Well, it’s tough to describe the experience without spoilers, but I’ll try. I too loved the first three, and felt they got better and better with each iteration, though I was certainly one of the many who were very disappointed and let down by the ending of ME3. I honestly wasn’t bothered about whether Shepard lived or died at the end , but the undeniable fact that the ending relied not at all upon any of the decisions you’d made in the three games leading up to it, unlike every other part of the saga, really bugged the shit out of me.
Still, the overall experience was one of my favorites in my entire videogaming career, so I was very excited to learn there’d be a new Mass Effect. I was a tad nonplussed at the early reports of facial animation problems, especially the videos that compared the 2007 Mass Effect to the 2017 Andromeda, but frankly I don’t play these games for the graphics. Still, it was concerning, and actually indicative of the fact that, although Bioware started development of Andromeda five years ago, most of the actual game was created in the final 18 months or so of that time. You should check out Jason Schreier’s largely spoiler-free article about this game’s development over at Kotaku. (EDIT: ninjaed by @LockeCJ!)
Technical issues aside, I got this nagging feeling while I was playing the game that may have been related to whatever it was that set off those sexist jerks Jason mentioned in his article that figured “SJWs” ruined the game. I dunno. I just kept feeling like the Mary Sue element of the Andromeda story was strong. Much stronger than in previous ME games, anyway. The game felt… well, too easy, not in a combat sense (for the most part, the combat’s just great), but almost as if all my decisions had consequences that… well, didn’t make a hell of a lot of practical difference. Even if I made decisions that certain NPCs strongly disagreed with, they generally seemed to get over it awfully quickly. At one point, I reverted to an earlier save point just to briefly pursue an alternate plot decision, and while I was there, I redid a certain heart-to-heart conversation with one of my potential love-interest crewmates. Unlike my first trip through the conversation, on my second pass I knew I wasn’t going to pursue her, so I took the conversation in a much less sympathetic direction, just to see what would happen. She seemed slightly taken aback for about three seconds, then chirpily smiled and told me I was right about my opinion, blithely thanked me for the fresh perspective, said it made her feel much better, and carried on just as cheerful as before.

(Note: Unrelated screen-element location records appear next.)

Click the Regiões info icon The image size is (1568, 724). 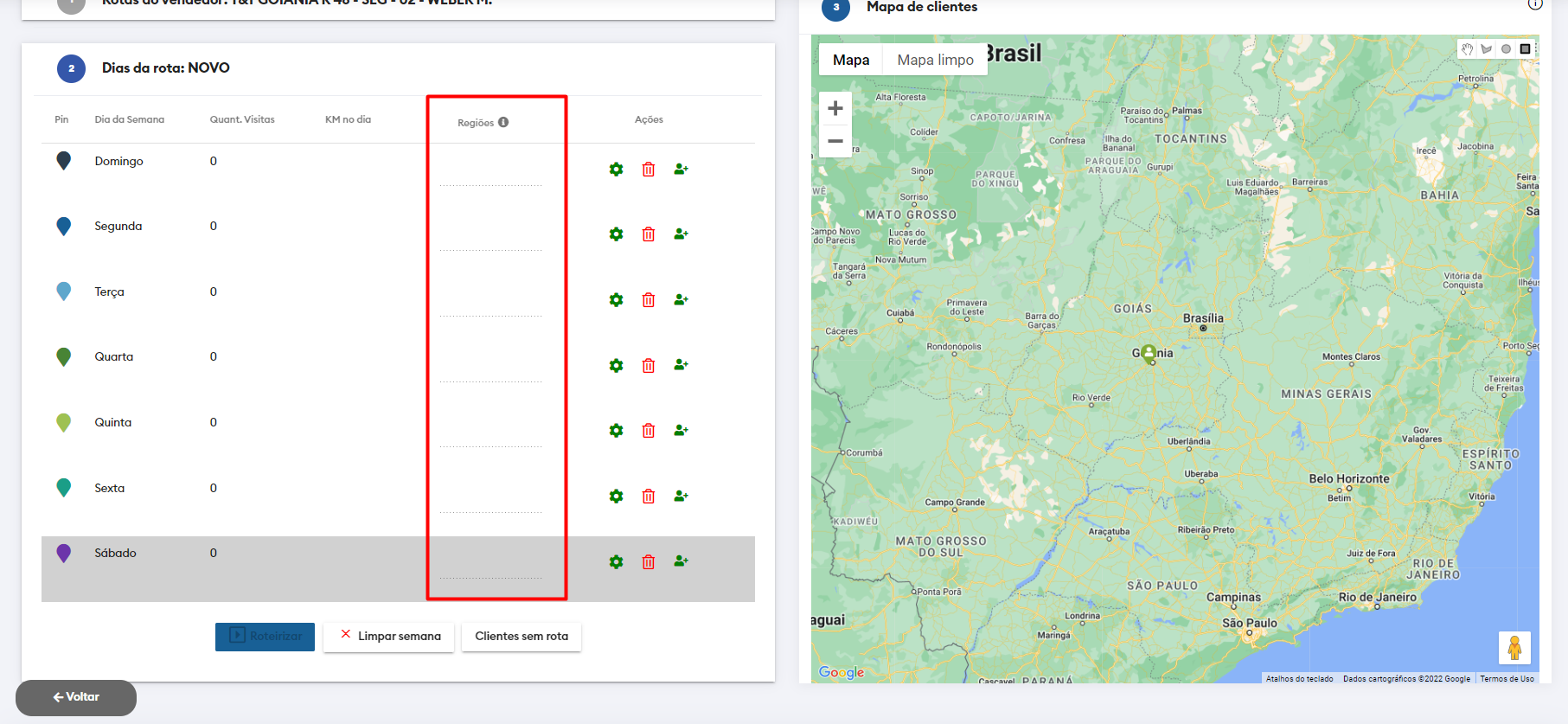(503, 123)
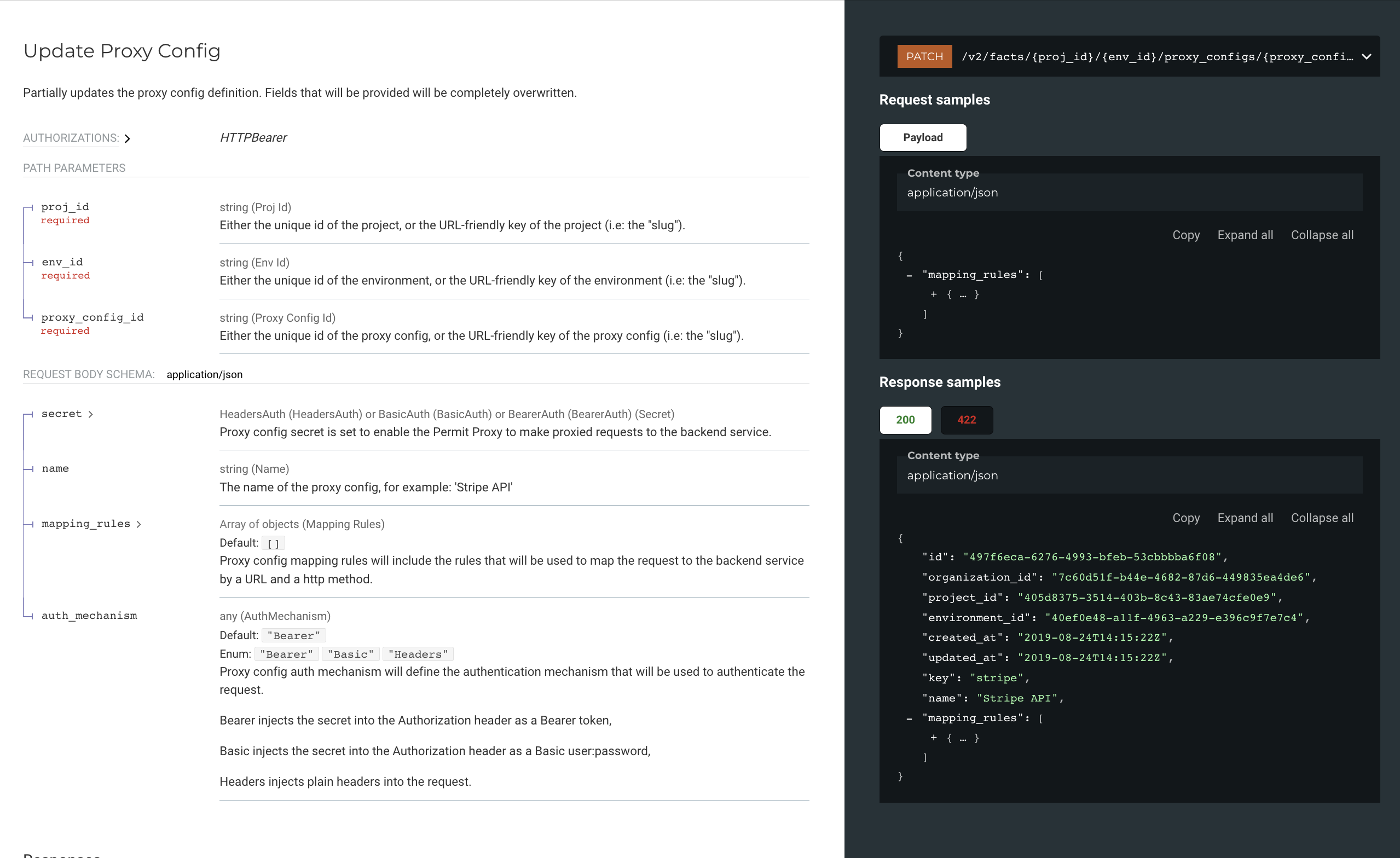Select the "Basic" enum value chip

coord(351,653)
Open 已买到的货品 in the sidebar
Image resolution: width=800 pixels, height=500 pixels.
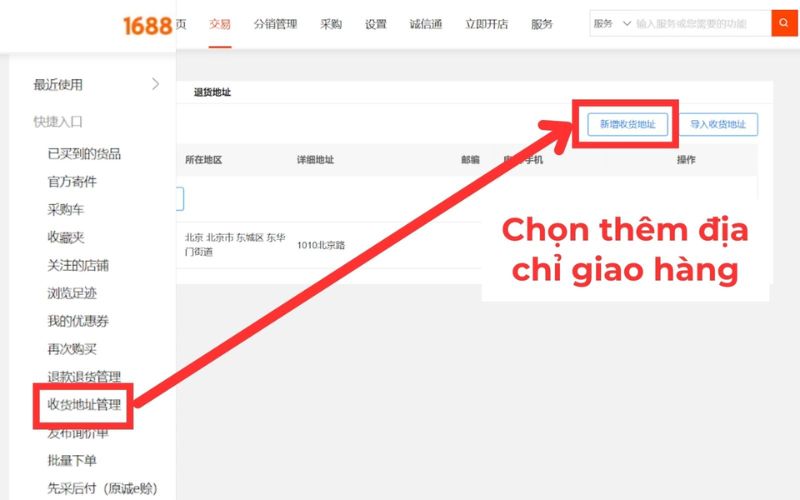coord(84,154)
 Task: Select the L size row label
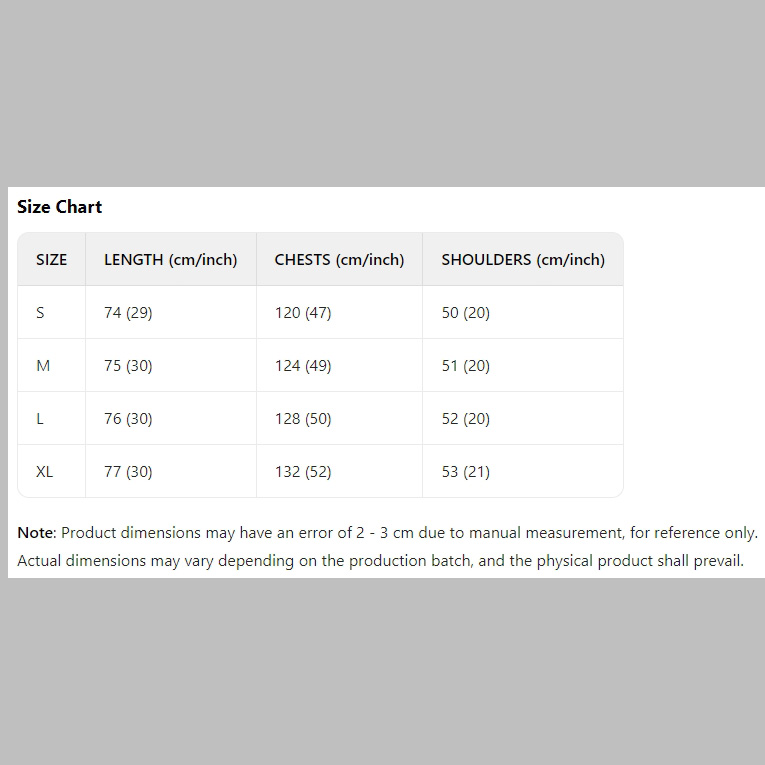point(40,419)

Basically, there are plenty of ways to die in this game, though only the ones that happen several firefights past your last checkpoint are particularly inconvenient (stepping off a cliff, for Christ’s sake, doesn’t even take the trouble to kill you; it just fades to black for a second and respawns you a foot or two back from the edge). But even though there are plenty of FPS-style deaths in store for you, it sure seems that it’s really hard to actually fuck up and make any genuinely wrong decisions in the game. In retrospect, I don’t even know if it’s ever possible to kill off any major characters through making a “bad” decision… or at all. I was waiting for a Kaiden-or-Ashley moment, and for me at least, one never came.
Instead, I kept collecting congratulations from countless NPCs for doing something no-one else had been able to do. Most of my successes felt wholly unearned, unlike the older ME games where I often had to really weigh a decision before committing to it. Andromeda really felt like a ME-flavored RPG designed for people who have never played an RPG before, and there are two or three difficulty settings easier than the one I played on. (And I’m kinda terrible at shooters anyway.)
I dunno. So much of the game feels to me like a misallocation of resources. There are a zillion different guns and lots of crafting to do, but it all feels like a waste of time and energy. (I built and leveled up a Black Widow sniper rifle and never gave another moment’s thought about gun crafting.) There are several different “profiles” that kinda work as skill-loadouts, but you can switch between any unlocked ones on the fly at any time, so you never feel locked into any given character build. So that removes any potential interesting tension there. I just picked the one that let me snipe the hardest and left that profile on, all the time. Unlike the old ME games, I never bothered to learn any biotic skills for my character, nor even any melee ones. I just plain shot my way through the game, which never seemed remotely difficult except for when fighting one of the “Architects,” which are big robotic bosses that show up on occasion (there are maybe a half dozen in the game, and I fought four of them in total). Those guys are just extremely time- and ammo-consuming slogs, and they don’t make a hell of a lot of sense either.
I never touched the multiplayer game. There are missions you can undertake in two ways: either play them yourself in multiplayer, or send a “strike team” to do the mission for you, and either way if you succeed, you get… I dunno, loot, I guess. I always sent out a strike team, which nearly always was successful, and I kept getting money and loot thereby that I never bothered to spend. That whole economy side of the game just never seemed to matter. By the end I had many tens of thousands of credits and ungodly amounts of XP, and nothing that I could think of to spend any of it on. Except a snazzy red paint job for my Nomad. I did buy that.
Anyway. It’s worth playing, it really is, but man, you really do get the feeling that Bioware sunk way too much time and effort on the wrong parts of the game. But I hope you enjoy it, and I look forward to your opinion of it.